À faire »
1. Répondez à ces questions d'après l'article sur le procès de la BRAV-M :
(a) Dans quel tribunal le procès s'est-il ouvert ?
(b) Quel média a diffusé l'enregistrement audio ?
(c) Quel âge a Thomas C ?
2. Mettez à jour le passage de l'article sur le procès de la BRAV-M qui va de « Aux côtés des » à « pour la seconde. », en y remplaçant « fonctionnaires » par « policiers ».
3. Ces affirmations concordent-elles avec l'article sur le procès de la BRAV-M ? Répondez par oui ou par non, en citant les mots du texte qui tranchent.
(a) Le procès vise dix policiers.
(b) L'enregistrement audio a été diffusé le soir même des faits.
(c) Pierre L est poursuivi pour avoir donné deux claques au jeune homme.

Texte fourni »
────

Violence N°5692
PARIS, le 20 mars 2023
« Je peux te dire qu’on en a cassé, des coudes et des gueules » : au procès de la BRAV-M, les policiers regrettent… et minimisent
Ce jeudi 3 avril au tribunal de Bobigny s'ouvrait le procès des dix policiers enregistrés en train de violenter et menacer Souleyman durant les manifestations contre la réforme des retraites. Mais après les regrets, les fonctionnaires ont surtout invoqué « l'effet tunnel » et l'effet de groupe.
Par Vincent VICTOR, Ana PICH le

Ce jeudi 3 avril s’ouvrait au tribunal de Bobigny le procès des dix policiers de la 21ème compagnie d'intervention, accusés d’avoir violenté et menacé un jeune homme interpellé, Souleyman, alors qu'ils intervenaient en BRAV-M le soir du 20 mars 2023 lors de manifestations contre la réforme des retraites à Paris. L’enregistrement audio diffusé quatre jours plus tard par le média Loopsider avait relancé les indignations sur les violences policières reprochées à cette unité.

Aux côtés des deux fonctionnaires poursuivis par le parquet — Pierre L, 27 ans, pour avoir menacé et infligé deux claques le jeune homme et Thomas C, 29 ans, pour des menaces — huit autres de leurs collègues sont cités par les parties civiles pour violences en réunion à caractère raciste et sexiste, mais aussi complicité d’agression sexuelle en réunion. Car Souleyman et Salomé — une autre interpellée — reprochent aux fonctionnaires des attouchements pendant leur palpation de sécurité, au niveau du sexe pour le premier et de la poitrine pour la seconde.

────

Jeu de données »

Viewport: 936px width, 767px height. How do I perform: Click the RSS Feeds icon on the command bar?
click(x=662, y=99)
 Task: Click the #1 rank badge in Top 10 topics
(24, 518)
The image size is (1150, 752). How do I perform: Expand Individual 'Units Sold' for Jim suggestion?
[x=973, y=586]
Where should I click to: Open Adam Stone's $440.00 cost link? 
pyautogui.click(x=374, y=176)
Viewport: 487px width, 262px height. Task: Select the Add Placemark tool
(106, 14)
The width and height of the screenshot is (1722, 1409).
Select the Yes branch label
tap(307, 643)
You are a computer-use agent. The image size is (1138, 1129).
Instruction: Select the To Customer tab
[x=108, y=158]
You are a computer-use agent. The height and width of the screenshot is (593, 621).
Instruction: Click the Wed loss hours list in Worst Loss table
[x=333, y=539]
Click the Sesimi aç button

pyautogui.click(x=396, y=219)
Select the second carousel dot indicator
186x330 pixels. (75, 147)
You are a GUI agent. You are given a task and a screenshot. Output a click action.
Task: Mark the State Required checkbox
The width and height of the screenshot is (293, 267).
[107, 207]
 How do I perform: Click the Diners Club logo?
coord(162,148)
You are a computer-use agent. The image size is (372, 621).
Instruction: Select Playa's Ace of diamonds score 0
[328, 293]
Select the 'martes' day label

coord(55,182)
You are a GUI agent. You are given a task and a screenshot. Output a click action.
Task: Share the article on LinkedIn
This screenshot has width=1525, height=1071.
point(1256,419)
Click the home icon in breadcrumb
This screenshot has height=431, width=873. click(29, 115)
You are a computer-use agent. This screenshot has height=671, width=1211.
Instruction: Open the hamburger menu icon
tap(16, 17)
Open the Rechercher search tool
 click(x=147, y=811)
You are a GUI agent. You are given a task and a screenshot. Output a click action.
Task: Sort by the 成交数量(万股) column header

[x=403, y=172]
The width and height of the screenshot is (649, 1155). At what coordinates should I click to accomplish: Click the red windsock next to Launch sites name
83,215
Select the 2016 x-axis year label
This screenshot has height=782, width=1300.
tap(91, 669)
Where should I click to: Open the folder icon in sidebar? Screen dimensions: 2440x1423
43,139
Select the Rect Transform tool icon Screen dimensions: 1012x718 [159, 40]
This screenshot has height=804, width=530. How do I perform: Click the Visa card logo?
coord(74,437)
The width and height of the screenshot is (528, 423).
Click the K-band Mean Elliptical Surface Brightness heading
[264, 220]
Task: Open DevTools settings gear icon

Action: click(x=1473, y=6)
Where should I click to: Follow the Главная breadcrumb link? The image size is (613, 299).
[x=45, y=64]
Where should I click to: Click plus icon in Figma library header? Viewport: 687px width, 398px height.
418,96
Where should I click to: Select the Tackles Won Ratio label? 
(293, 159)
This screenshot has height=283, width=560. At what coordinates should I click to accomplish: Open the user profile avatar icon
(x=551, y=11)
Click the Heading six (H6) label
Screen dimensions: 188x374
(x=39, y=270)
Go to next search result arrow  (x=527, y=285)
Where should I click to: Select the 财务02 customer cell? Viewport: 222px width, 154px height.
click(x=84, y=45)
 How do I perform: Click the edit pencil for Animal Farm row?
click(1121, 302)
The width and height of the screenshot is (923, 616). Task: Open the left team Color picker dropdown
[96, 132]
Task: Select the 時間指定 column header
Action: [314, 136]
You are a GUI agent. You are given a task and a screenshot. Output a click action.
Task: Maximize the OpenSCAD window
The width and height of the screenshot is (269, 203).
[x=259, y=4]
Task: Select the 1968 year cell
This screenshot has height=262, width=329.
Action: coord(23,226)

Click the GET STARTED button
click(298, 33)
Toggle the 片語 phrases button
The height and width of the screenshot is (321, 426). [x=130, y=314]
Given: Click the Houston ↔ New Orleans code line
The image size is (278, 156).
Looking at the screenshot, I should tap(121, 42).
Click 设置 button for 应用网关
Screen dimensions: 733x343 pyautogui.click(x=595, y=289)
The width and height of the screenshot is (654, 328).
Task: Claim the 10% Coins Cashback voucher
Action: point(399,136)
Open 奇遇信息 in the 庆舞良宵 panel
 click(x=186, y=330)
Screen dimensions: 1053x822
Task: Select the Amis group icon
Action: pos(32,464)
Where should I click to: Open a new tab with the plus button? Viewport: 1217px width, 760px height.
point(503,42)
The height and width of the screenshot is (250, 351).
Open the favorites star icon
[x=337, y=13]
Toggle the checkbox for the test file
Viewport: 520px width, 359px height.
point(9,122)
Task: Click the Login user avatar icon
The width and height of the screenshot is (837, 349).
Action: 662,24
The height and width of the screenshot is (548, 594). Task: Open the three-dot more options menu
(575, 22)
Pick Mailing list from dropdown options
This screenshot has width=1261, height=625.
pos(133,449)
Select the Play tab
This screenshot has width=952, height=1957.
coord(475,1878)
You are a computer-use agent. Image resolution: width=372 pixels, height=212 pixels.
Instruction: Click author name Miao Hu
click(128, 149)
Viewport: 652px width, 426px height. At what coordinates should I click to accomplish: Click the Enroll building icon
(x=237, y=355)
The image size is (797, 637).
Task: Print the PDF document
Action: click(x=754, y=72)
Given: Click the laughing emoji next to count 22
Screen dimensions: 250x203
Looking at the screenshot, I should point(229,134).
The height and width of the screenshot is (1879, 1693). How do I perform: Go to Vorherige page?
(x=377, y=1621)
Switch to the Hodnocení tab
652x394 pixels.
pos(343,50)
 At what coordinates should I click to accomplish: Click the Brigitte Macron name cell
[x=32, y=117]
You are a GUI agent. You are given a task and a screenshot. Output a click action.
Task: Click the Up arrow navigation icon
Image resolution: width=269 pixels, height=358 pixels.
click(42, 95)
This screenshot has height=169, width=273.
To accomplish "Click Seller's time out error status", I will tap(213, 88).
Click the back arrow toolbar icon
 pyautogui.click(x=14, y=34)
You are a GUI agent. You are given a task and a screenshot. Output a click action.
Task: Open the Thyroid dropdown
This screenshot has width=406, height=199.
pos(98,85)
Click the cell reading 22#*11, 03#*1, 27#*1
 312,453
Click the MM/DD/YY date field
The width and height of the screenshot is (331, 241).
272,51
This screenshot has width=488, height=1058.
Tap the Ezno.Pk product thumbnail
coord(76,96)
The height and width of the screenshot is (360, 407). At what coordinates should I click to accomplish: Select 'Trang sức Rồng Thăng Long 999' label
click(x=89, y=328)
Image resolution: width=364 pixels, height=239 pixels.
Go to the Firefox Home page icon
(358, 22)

────

Corrigé »
1.
(a) Au tribunal de Bobigny.
(b) Loopsider.
(c) 29 ans.

2.
Aux côtés des deux policiers poursuivis par le parquet — Pierre L, 27 ans, pour avoir menacé et infligé deux claques le jeune homme et Thomas C, 29 ans, pour des menaces — huit autres de leurs collègues sont cités par les parties civiles pour violences en réunion à caractère raciste et sexiste, mais aussi complicité d’agression sexuelle en réunion. Car Souleyman et Salomé — une autre interpellée — reprochent aux policiers des attouchements pendant leur palpation de sécurité, au niveau du sexe pour le premier et de la poitrine pour la seconde.

3.
(a) Oui : « le procès des dix policiers ».
(b) Non : « diffusé quatre jours plus tard par le média Loopsider ».
(c) Oui : « pour avoir menacé et infligé deux claques le jeune homme ».